- _Prompt_
Print the material exactly, starting with the line that contains "At what coordinates should I click to accomplish: Click the home" and going on through the line that contains "Action: (x=519, y=1310)".

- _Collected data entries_
--- START ---
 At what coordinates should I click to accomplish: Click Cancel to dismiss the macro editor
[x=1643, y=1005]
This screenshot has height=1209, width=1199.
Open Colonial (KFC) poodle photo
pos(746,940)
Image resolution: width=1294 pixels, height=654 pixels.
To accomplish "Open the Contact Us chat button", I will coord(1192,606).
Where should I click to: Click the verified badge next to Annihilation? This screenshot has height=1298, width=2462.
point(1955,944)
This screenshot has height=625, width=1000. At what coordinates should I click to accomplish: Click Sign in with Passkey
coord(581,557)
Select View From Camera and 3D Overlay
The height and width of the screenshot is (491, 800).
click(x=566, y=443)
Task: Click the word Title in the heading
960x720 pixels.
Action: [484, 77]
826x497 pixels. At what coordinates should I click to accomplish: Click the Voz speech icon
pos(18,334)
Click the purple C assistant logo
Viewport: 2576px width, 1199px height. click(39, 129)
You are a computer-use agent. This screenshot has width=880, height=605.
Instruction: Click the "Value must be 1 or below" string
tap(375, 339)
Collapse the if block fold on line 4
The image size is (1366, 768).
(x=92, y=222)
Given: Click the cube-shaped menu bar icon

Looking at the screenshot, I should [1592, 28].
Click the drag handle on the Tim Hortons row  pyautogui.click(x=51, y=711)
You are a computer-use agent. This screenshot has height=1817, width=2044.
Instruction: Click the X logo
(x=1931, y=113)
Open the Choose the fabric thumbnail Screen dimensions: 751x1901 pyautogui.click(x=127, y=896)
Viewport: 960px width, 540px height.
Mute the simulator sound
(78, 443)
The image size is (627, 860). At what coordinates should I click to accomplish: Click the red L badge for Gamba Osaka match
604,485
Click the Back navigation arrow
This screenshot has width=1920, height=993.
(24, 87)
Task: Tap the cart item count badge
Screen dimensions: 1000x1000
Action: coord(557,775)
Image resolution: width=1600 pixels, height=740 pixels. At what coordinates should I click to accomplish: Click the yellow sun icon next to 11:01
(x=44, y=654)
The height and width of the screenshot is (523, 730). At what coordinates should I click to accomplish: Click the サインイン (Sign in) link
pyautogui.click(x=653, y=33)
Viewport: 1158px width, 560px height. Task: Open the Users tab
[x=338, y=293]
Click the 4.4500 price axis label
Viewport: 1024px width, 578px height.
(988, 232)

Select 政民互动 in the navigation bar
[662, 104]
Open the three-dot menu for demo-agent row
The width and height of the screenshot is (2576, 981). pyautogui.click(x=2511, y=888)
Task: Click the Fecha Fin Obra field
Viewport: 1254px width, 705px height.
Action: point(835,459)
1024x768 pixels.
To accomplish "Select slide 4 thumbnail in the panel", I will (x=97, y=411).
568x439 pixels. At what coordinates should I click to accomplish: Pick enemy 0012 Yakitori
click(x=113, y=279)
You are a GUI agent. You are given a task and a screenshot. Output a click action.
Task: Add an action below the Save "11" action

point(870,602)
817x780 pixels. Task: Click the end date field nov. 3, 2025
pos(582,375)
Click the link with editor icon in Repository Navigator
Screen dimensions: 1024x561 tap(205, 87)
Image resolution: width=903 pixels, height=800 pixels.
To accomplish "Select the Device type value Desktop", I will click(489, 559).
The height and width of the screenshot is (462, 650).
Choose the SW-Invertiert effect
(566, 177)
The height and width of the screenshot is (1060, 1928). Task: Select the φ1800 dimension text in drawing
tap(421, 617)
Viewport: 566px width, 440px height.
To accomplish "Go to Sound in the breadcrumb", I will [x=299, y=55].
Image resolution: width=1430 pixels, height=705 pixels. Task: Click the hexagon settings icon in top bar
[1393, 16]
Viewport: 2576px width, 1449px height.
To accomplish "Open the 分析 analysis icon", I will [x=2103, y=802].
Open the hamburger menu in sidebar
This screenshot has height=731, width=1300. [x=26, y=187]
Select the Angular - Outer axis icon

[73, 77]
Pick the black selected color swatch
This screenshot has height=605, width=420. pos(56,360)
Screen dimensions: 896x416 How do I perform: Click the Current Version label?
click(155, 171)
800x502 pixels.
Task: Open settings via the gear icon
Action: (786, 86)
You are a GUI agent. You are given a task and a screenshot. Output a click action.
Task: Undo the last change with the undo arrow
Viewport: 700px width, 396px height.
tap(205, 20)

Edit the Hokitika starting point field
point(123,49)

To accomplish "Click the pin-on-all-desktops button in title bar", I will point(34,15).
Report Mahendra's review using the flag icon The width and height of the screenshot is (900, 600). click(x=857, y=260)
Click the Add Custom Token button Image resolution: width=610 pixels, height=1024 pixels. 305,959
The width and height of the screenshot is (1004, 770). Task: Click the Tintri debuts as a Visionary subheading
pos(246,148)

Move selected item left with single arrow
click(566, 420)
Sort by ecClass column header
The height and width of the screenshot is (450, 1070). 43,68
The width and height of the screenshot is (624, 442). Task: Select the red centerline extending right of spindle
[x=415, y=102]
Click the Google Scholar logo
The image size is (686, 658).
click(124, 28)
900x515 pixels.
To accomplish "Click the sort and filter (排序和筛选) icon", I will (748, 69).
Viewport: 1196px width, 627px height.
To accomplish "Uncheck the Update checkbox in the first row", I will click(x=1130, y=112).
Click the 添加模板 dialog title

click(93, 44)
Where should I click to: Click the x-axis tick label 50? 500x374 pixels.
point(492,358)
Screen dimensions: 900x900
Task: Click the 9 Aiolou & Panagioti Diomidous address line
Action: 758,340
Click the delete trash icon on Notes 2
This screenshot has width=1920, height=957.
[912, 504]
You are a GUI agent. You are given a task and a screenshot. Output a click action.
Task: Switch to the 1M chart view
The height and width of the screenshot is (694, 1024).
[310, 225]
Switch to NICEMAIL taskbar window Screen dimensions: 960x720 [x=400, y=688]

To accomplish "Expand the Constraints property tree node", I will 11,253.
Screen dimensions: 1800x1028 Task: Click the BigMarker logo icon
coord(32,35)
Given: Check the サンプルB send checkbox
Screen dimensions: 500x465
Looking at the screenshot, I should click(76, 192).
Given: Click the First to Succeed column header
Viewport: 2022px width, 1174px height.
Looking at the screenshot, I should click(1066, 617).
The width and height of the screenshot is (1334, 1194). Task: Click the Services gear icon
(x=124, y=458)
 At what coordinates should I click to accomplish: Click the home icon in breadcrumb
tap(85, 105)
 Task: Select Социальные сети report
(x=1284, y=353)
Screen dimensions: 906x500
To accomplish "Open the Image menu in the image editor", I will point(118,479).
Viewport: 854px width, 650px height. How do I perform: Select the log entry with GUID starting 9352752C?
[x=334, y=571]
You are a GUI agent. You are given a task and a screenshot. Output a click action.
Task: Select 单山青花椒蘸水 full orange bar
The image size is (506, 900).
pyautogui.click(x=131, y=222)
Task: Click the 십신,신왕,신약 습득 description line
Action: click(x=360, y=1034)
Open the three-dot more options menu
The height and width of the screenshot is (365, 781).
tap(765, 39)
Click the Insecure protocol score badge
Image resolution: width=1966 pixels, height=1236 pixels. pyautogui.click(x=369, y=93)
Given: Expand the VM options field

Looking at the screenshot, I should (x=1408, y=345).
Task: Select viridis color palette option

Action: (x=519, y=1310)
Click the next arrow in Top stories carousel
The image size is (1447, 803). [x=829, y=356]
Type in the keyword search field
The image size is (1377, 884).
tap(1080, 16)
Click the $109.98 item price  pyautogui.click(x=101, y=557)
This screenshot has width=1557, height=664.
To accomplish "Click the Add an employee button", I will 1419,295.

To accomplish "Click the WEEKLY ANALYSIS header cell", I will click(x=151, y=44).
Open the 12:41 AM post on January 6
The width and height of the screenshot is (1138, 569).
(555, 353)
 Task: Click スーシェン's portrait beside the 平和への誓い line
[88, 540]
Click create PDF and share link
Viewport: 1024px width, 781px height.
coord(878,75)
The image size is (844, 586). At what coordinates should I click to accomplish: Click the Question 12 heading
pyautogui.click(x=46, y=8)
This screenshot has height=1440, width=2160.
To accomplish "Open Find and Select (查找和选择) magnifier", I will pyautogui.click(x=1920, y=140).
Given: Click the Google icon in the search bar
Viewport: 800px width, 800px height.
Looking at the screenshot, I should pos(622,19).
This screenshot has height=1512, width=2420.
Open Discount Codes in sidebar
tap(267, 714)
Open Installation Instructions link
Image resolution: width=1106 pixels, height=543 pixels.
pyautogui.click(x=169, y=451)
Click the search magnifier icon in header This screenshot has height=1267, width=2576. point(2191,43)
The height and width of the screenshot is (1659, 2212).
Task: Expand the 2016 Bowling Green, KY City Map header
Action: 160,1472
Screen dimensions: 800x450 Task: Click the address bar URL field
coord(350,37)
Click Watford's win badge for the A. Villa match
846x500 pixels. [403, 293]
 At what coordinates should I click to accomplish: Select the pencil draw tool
--- END ---
- _Exercise response_
 At what coordinates should I click to accomplish: Click the home icon in breadcrumb
tap(85, 105)
 Task: Select Социальные сети report
(x=1284, y=353)
Screen dimensions: 906x500
To accomplish "Open the Image menu in the image editor", I will point(118,479).
Viewport: 854px width, 650px height. How do I perform: Select the log entry with GUID starting 9352752C?
[x=334, y=571]
You are a GUI agent. You are given a task and a screenshot. Output a click action.
Task: Select 单山青花椒蘸水 full orange bar
The image size is (506, 900).
pyautogui.click(x=131, y=222)
Task: Click the 십신,신왕,신약 습득 description line
Action: click(x=360, y=1034)
Open the three-dot more options menu
The height and width of the screenshot is (365, 781).
tap(765, 39)
Click the Insecure protocol score badge
Image resolution: width=1966 pixels, height=1236 pixels. pyautogui.click(x=369, y=93)
Given: Expand the VM options field

Looking at the screenshot, I should (x=1408, y=345).
Task: Select viridis color palette option

Action: (x=519, y=1310)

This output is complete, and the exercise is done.